Reportaje:

Doble mirada artística al litoral

Una exposición y un libro del Museo Naval resumen la historia del litoral vasco entre 1850 y 1960

¿Hasta cuándo llevaron las mujeres el peso de las descargas de pescado y carbón en los puertos vascos? ¿Qué aspecto tenía la playa de Biarritz tras la ocupación nazi? ¿Qué mejoras laborales reclamaban a principios de siglo los estibadores de Bayona? La respuesta a todas estas preguntas, y a muchas otras relacionadas con el litoral de Euskadi y del País Vasco francés, pueden encontrarse en Itsas Marruma, una propuesta doble -libro y exposición fotográfica - del Museo Naval, que resume la historia local del mar entre 1850 y 1960.

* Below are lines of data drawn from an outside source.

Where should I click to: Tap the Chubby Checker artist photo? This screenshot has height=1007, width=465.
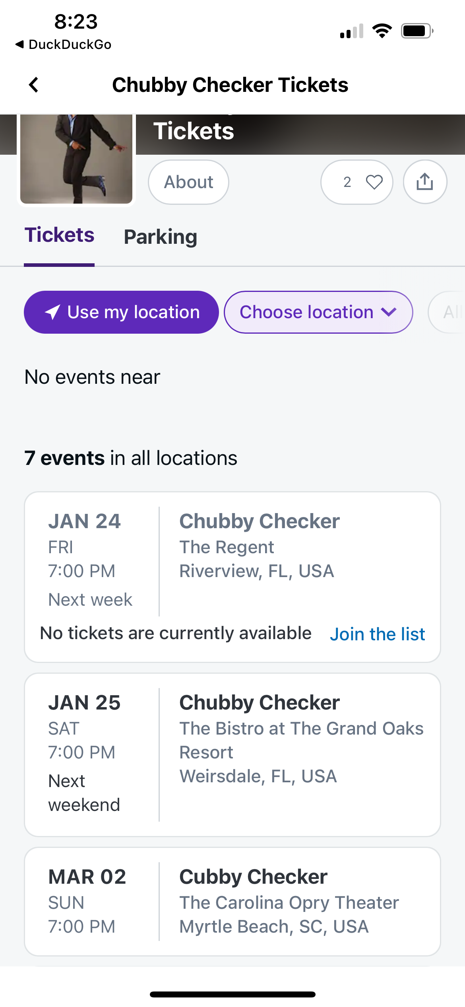[x=76, y=159]
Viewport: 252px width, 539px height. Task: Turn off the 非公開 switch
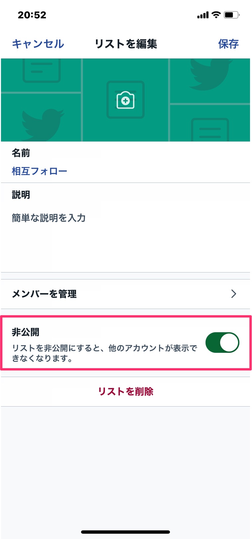point(222,343)
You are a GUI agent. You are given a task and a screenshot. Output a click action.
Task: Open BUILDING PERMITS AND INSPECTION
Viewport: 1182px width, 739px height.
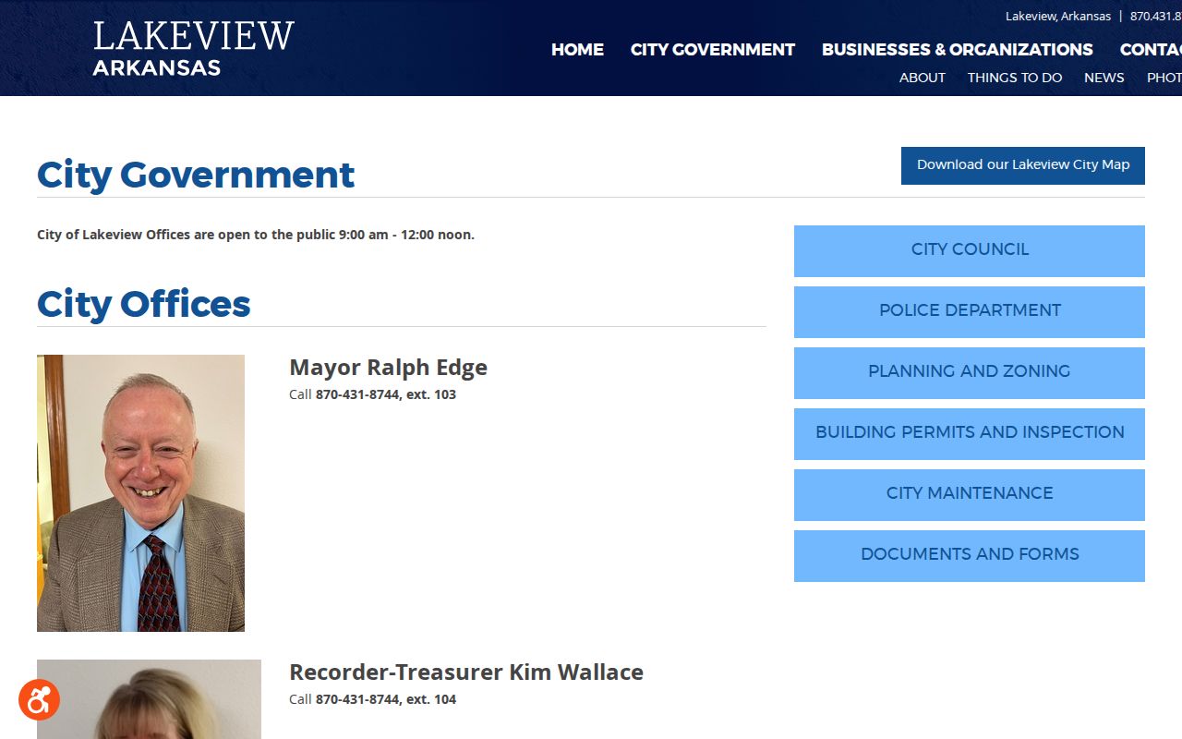pyautogui.click(x=970, y=433)
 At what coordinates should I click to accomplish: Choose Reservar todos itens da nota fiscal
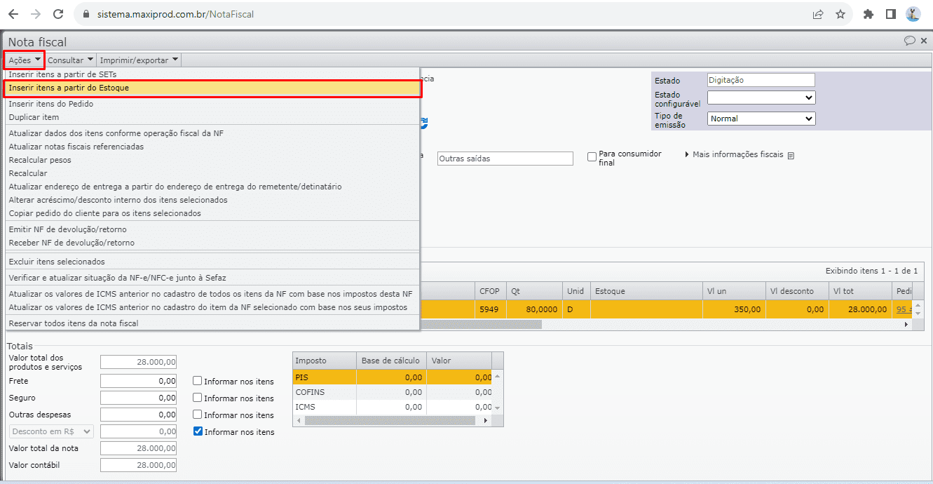[74, 323]
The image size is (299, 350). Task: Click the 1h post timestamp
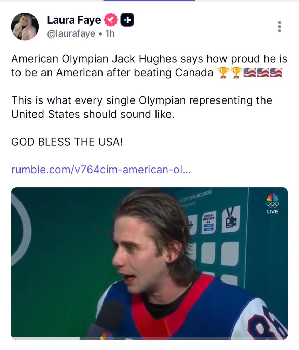click(x=110, y=34)
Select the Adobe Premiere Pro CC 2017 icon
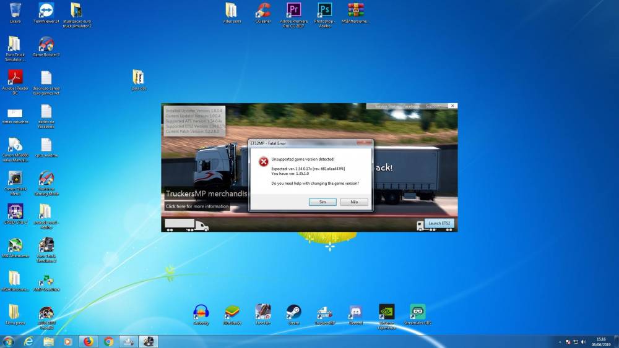Image resolution: width=619 pixels, height=348 pixels. tap(293, 11)
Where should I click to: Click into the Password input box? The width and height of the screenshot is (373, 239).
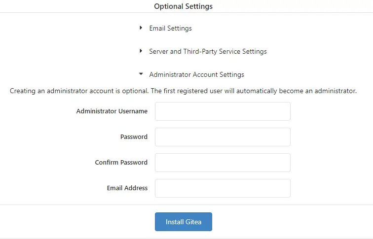(223, 137)
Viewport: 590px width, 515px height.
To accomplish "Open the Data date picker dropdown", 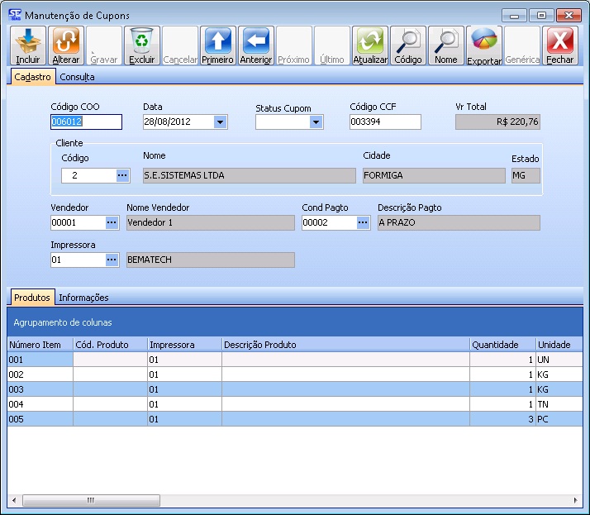I will [220, 122].
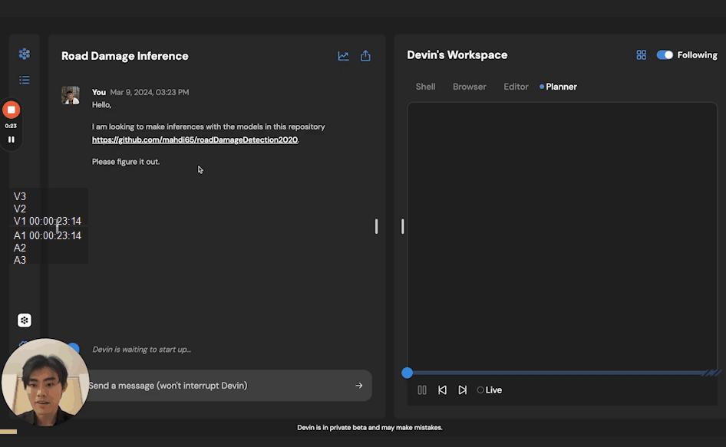Click the share session icon
The image size is (726, 447).
[365, 56]
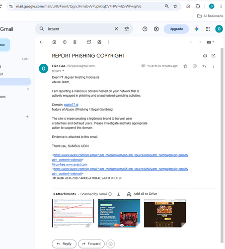Star this message from Oke Gas
Image resolution: width=225 pixels, height=249 pixels.
click(x=185, y=66)
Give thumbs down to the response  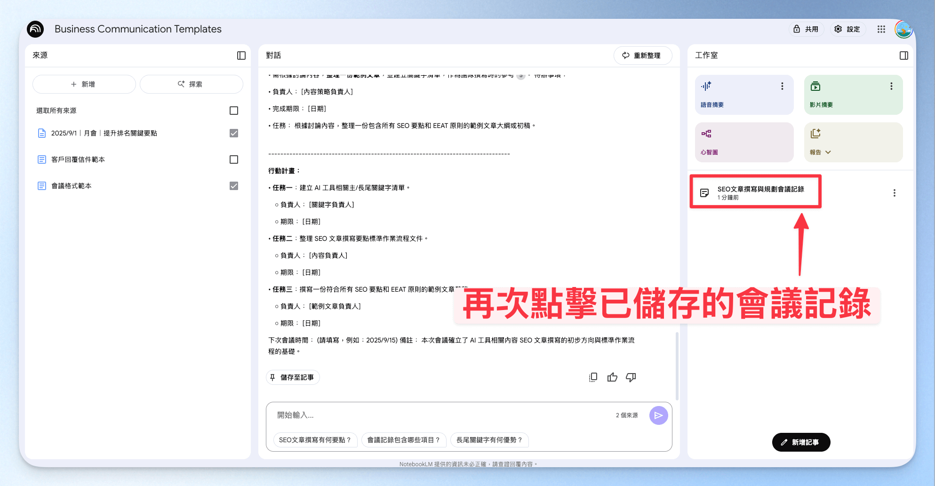631,377
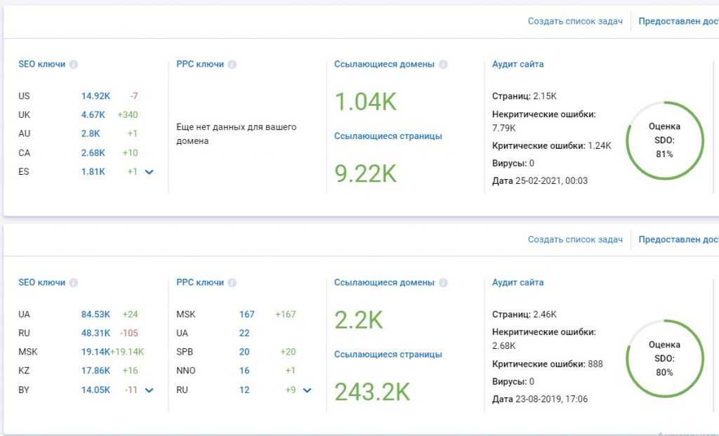Image resolution: width=719 pixels, height=436 pixels.
Task: Expand PPC regions via chevron beside RU +9
Action: [307, 390]
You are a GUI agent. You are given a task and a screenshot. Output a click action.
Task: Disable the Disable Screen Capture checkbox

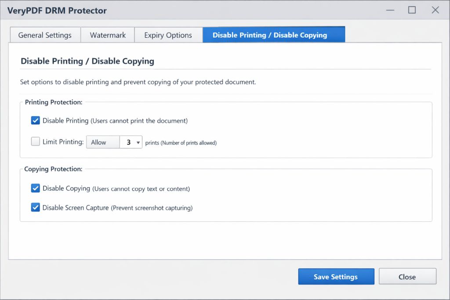point(35,207)
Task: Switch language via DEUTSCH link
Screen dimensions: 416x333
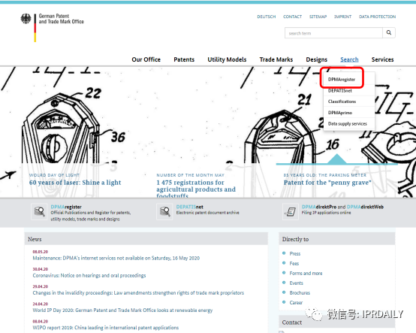Action: pos(267,17)
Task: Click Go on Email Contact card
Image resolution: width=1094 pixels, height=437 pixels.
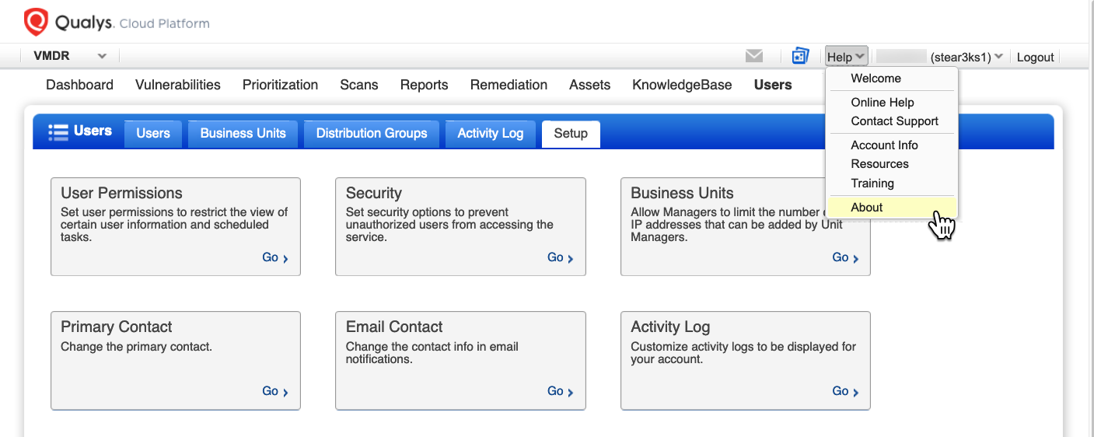Action: coord(560,391)
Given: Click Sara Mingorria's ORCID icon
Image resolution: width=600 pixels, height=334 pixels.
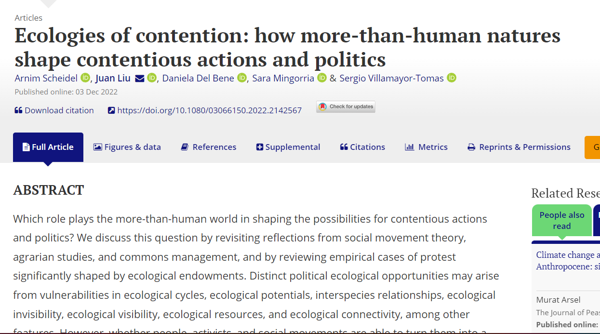Looking at the screenshot, I should pyautogui.click(x=322, y=78).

Los responsables del museo donostiarra (Muelle, 24) han escogido una "expresión poética" para resumir el contenido de esta doble mirada artística: El rugido del mar. Bajo ese título se pueden englobar también aspectos que van mucho más allá de lo económico, según explicó ayer el codirector del centro y autor del texto, José María Unsain. Tanto la muestra como la publicación recuperan también el imaginario marítimo, del ocio en las playas y las regatas de traineras a las procesiones, el juego de los niños en el puerto o aspectos más dramáticos, como los naufragios.

En total, se exponen 68 fotografías seleccionadas a lo largo de año y medio por Unsain y el fotógrafo Juantxo Egaña entre miles de instantáneas. "Hemos estado hurgando en archivos tanto públicos como privados del País Vasco y del resto de España y nos hemos encontrado con imágenes inéditas muy importantes y con otras casi desconocidas", asegura Unsain.

Algunas se han elegido por su valor artístico, pero otras muchas por su importancia histórica y sociológica. Todavía en 1950, recuerda el libro, las mujeres desempeñaban tareas de descarga en el puerto de Pasaia. Y unos años antes, en 1911 los estibadores del puerto de Bayona se declaraban en huelga por una jornada laboral de 10 horas y el descanso dominical y los días festivos. "La exposición refleja las duras condiciones de vida de los pescadores", dijo el director del Museo Naval. "Estas fotografías son documentos vivos, que llegan y dicen más que un texto sesudo sobre el mismo tema", agregó.

En el Museo Naval pueden verse imágenes de los oficiales y tripulantes del bou armado Gipuzkoa tras el combate de Matxitxako, instantáneas de los nazis haciendo prácticas de tiro en la playa de Biarritz, escenas de bañistas en La Concha e incluso probables montajes fotográficos de principios de siglo de la entrada de una ballena en el río Urumea en San Sebastián.

La muestra, adaptada a la pequeña sala del museo, se completa con el libro del mismo nombre, que incluye 219 fotografías. "Nos ha permitido desarrollar con mayor extensión temas o subtemas que en la exposición sólo están apuntadas", afirmó Unsain. Por ejemplo, el mundo de los ancianos, la religiosidad o el trabajo infantil. Pero hay algo más que queda de relieve en esta doble propuesta. "Frente a la pintura que tiende a la idealización del mundo marítimo, la fotografía refleja mejor la realidad", en palabras del director del Museo Naval. "Son documentos que permiten conocer mejor el mundo marítimo". También la historia de la fotografía en el País Vasco, según Juantxo Egaña.

* Este artículo apareció en la edición impresa del miércoles, 11 de diciembre de 2002.